Insights to Africa:

A Quiz for the Fine Art Printmaking ITinerate Professor

by
Bill Ritchie
 
He’s one of hundreds who gets an e-mail from a South African student who’s considering fine art printmaking and asks ten questions to help her make the decision. It’s an opportunity for him to test himself—like a role-play reversal of student and teacher.

An e-mail message came to me today by way of Spain. It was from an art student in South Africa. Her letter included:

“I have an assignment, in which I need to find out about a Fine Artist in Printmaking in the Professional world. Printmaking is a form of art, which I have a great interest in and would be interesting to know how it works in the “REAL WORLD”.

Then she asked ten questions. I was impressed with the thoroughness of her letter, and the kinds of questions she asked. I went to the Web site of her school, Technikon, in Port Elizabeth. It was very well done, and on the fine arts page the illustration included an intaglio press. I sent her a reply instantly, telling her I got the questions and I wanted to answer them.

As I do this, I am thinking about being her professor, which of course is make-believe. The truth is, I would like to be among her professors because I want to be a Great World Teacher. That is my goal.

If I can answer her well, she will make a decision, which will serve her best. If I do not answer her well, she may make a bad decision. In the past I was paid to teach and, sometimes, advise students; a number of them chose to pursue fine art careers and out of this number a considerable segment succeeded.

Times have changed, though, and I am no longer on a campus like the one where this student is enrolled. Nor do I teach on a regular basis because I have promoted myself into the role of a world teacher, traveling on the Internet to places all around the world.

I am what is known as an ITinerate Professor—one who travels the world using Information Technology. Now, as one can see, ten questions are asked by a student in South Africa and this professor is striving to answer them.

  1. [What are the] Main areas of professional activity (detailed description of what an Fine Artist, Printmaker, does to earn a living)

The definition of “fine art” is understood to be works of art made without commercial intent. However, in many countries where people rely on monetary exchange for everything, artworks and the making of artworks has become tied to commerce.

The term “fine art” has been embraced by marketing and sales interests, tariff laws, copyrights, and advertising. The term fine art implies, however, something intangible, above commodity exchange.

__Stored data__
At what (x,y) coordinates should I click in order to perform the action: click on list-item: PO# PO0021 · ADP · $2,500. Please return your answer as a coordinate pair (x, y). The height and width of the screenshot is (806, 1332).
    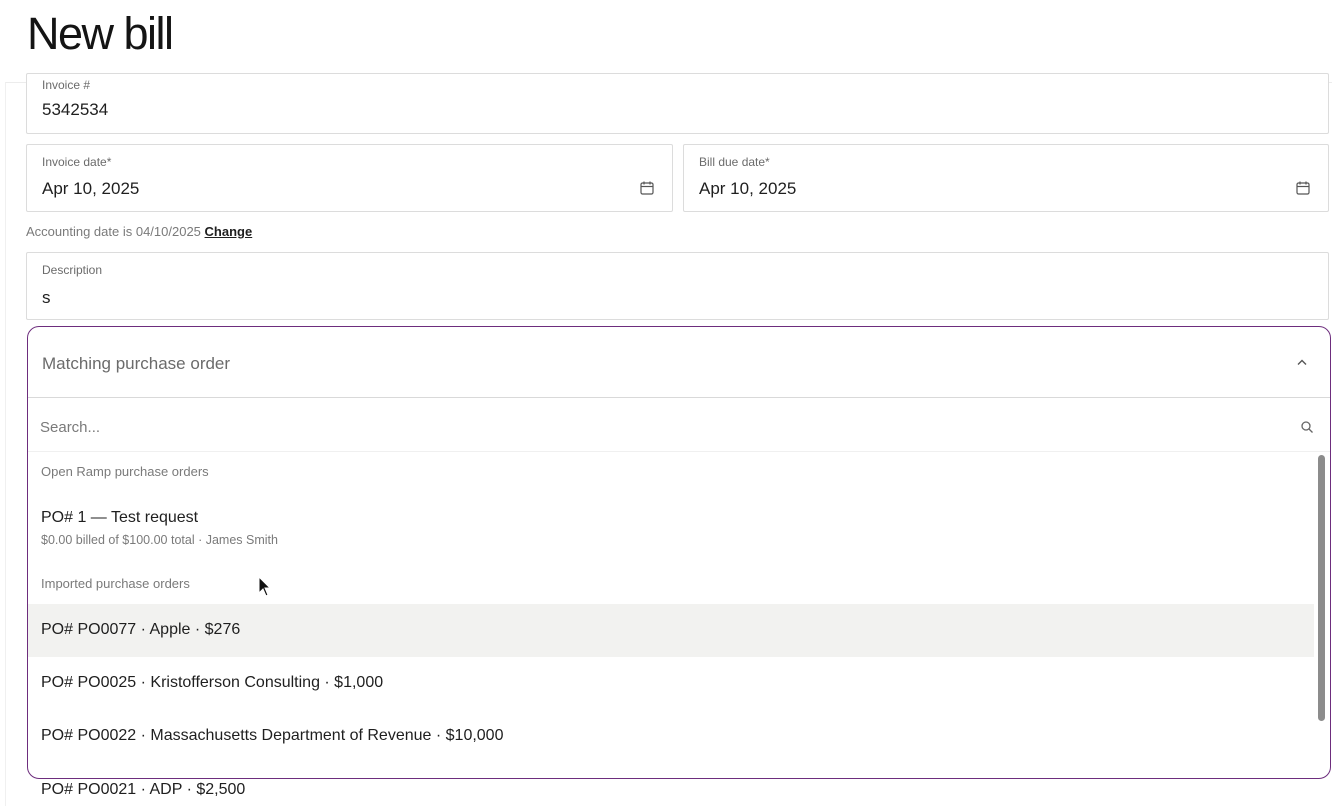
    Looking at the image, I should click on (143, 790).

__Exercise goal__
Update the part of the printmaking quiz text that opens with the words "1. [What are" and closes with "tied to commerce." by changing "commercial intent" to "a profit motive", and give that part again.

__Exercise solution__
1. [What are the] Main areas of professional activity (detailed description of what an Fine Artist, Printmaker, does to earn a living)

The definition of “fine art” is understood to be works of art made without a profit motive. However, in many countries where people rely on monetary exchange for everything, artworks and the making of artworks has become tied to commerce.